Handling big data with PowerShell

Background

Recently I was involded in a project where a large amount of e-mails with logs had to inserted into a BI database. A colleague asked if I could assist in transforming a raw text export from outlook and transform the data from inside the e-mails (including some metadata of the e-mails themselves) to a csv file with certain formatting.

I gladly accepted this challenge and after designing the basic logic of extracting the data and transforming it to the required format I ran into performance issues.

Our current input file was a small part of the total load (36 MB out of 20 GB of PST files). The input file contained over 1.5 million lines of text which needed to be transformed to approximately 500,000 lines in a CSV file.

I have transformed xml to csv before, in this case the input file was only 5MB of XML. Here I loaded the inputfile into memory and then wrote every extracted csv line directly to the file.

For the text file of 36 MB my idea was to use the same approach and write the 500,000 lines directly to the CSV file.

I first tested with a small portion of the file (100 out of 5695 parts of the input file). Writing every line directly to the output file costed about 100 seconds. This would mean that the total file would take about 96 minutes. Since this file was only a small portion of the large total I wanted to improve performance before applying this to the main bulk of data.

This got my to try and reduce IO and instead store the result in memory and write it as a whole after the whole file is completed. As before I tested this with a subset of 100 out of 5695 parts of the input file. This approach reduced the running time from 100 seconds to 3.2 seconds; a reduction of 33 times.

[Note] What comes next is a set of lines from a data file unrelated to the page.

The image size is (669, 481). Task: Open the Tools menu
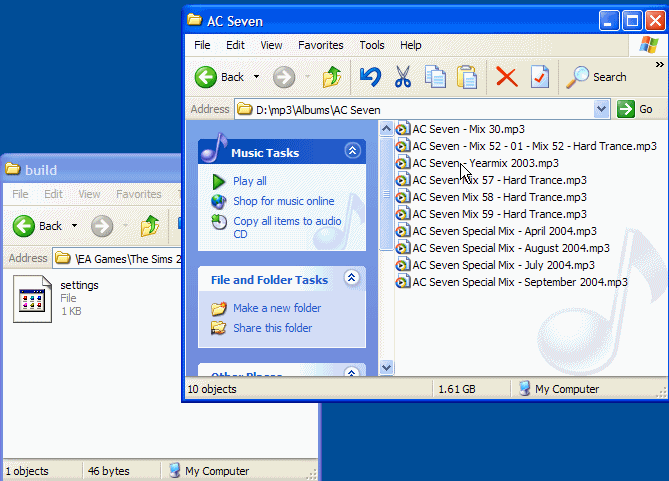(x=372, y=45)
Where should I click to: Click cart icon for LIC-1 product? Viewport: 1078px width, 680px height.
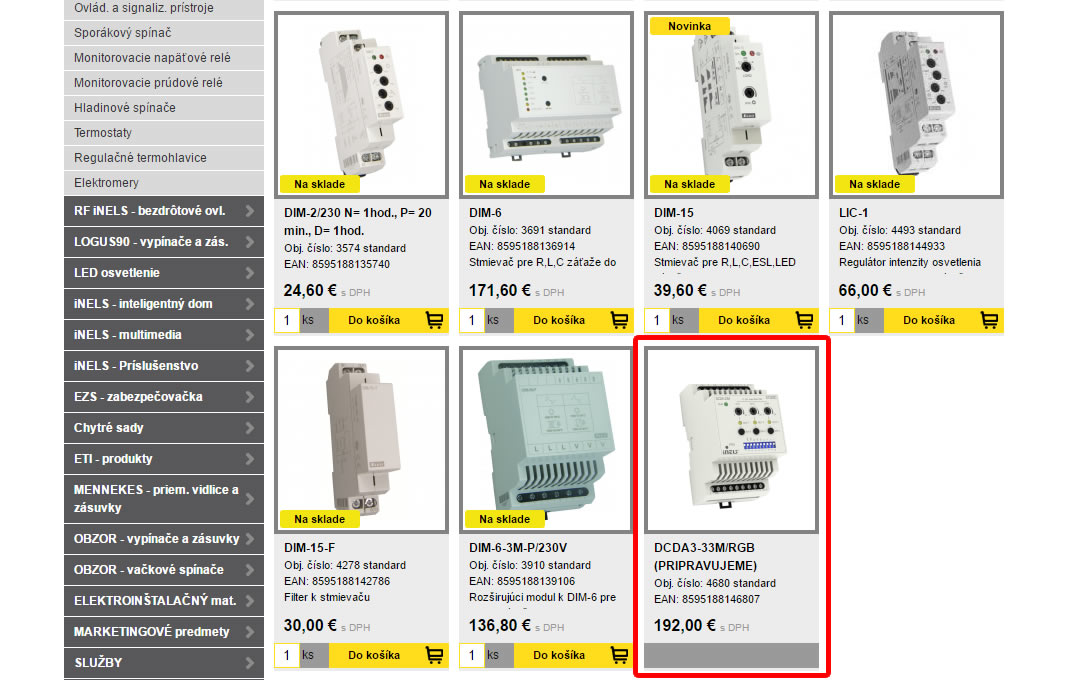(x=989, y=320)
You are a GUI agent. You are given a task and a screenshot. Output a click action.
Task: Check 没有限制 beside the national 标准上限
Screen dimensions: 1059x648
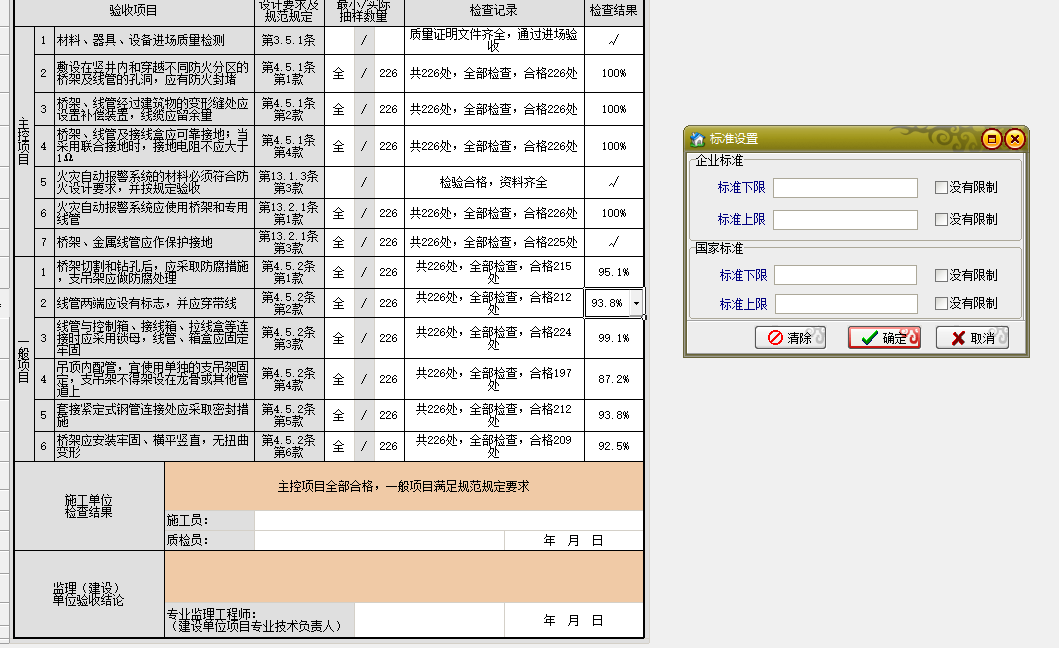coord(940,303)
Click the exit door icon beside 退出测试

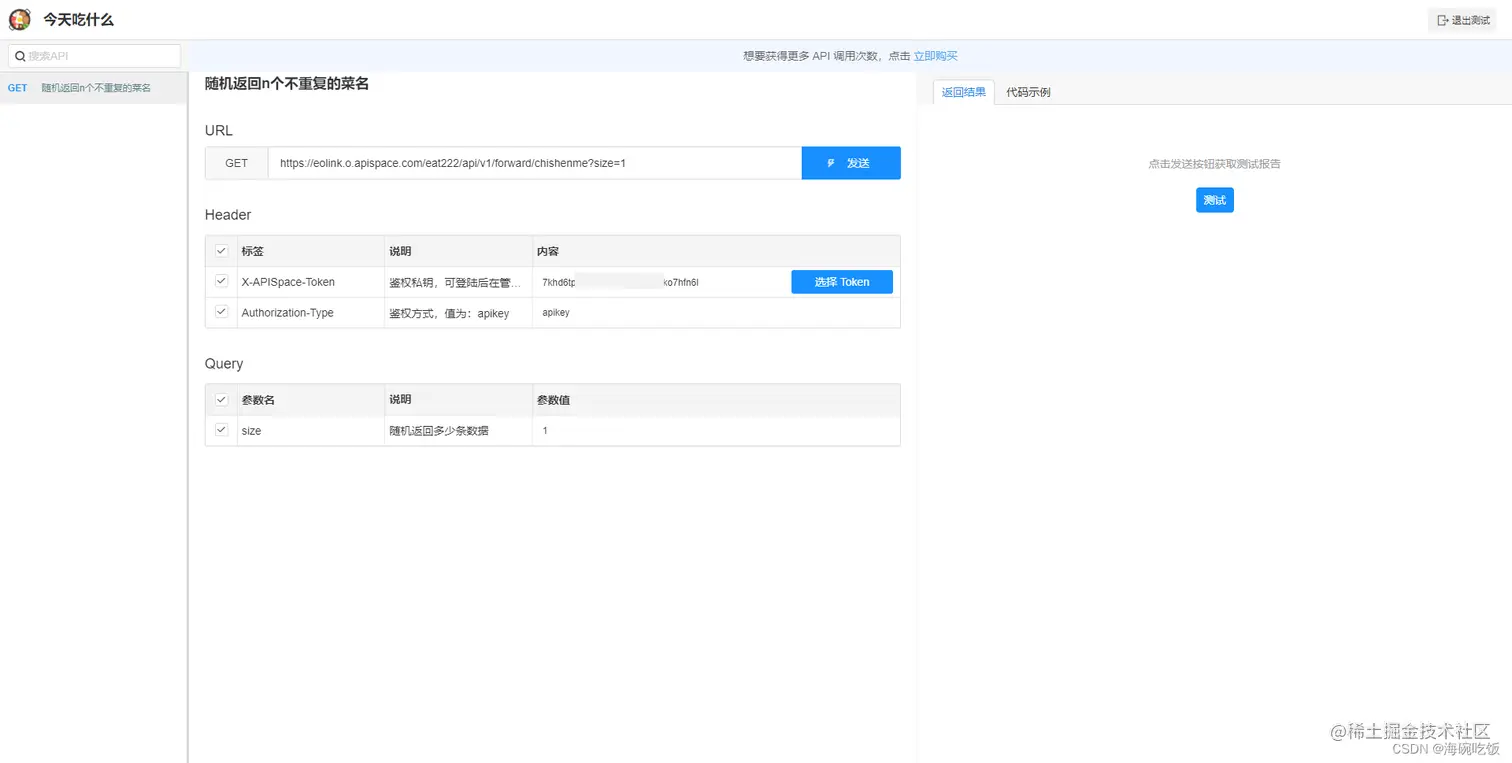[x=1443, y=19]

With this result I wanted to immediately run this theory on the entire test file (46 MB of text). I expected the script to finish in 3 to 4 minutes. However after 20 minutes (during which the CPU PowerShell was using was maxed out) it was still not complete. The cause of this was because of the large size, the physical memory was not sufficient so swapping occured (which resulted in the IO I was trying to avoid). This got me back to the drawing board to figure out a solution. First of, instead of storing the input file in a variable (through System.IO.File.ReadAllLines()) I found that if I put this inside my loop PowerShell would claim less memory as before.

Foreach ($line in [System.IO.File]::ReadAllLines($inputPath))
{
    #Some code
}

The next improvement however is where I really gained most. Instead of writing every line or writing everything at once I started writing batches of lines to the output file. I my case I started with batches of 100 (out of the 5695 parts) and write them to file as they where complete. With this configuration all 5695 parts where completed in 8 minutes (a lot faster then the previously estimated 96 minutes or the more than 20 minute approach).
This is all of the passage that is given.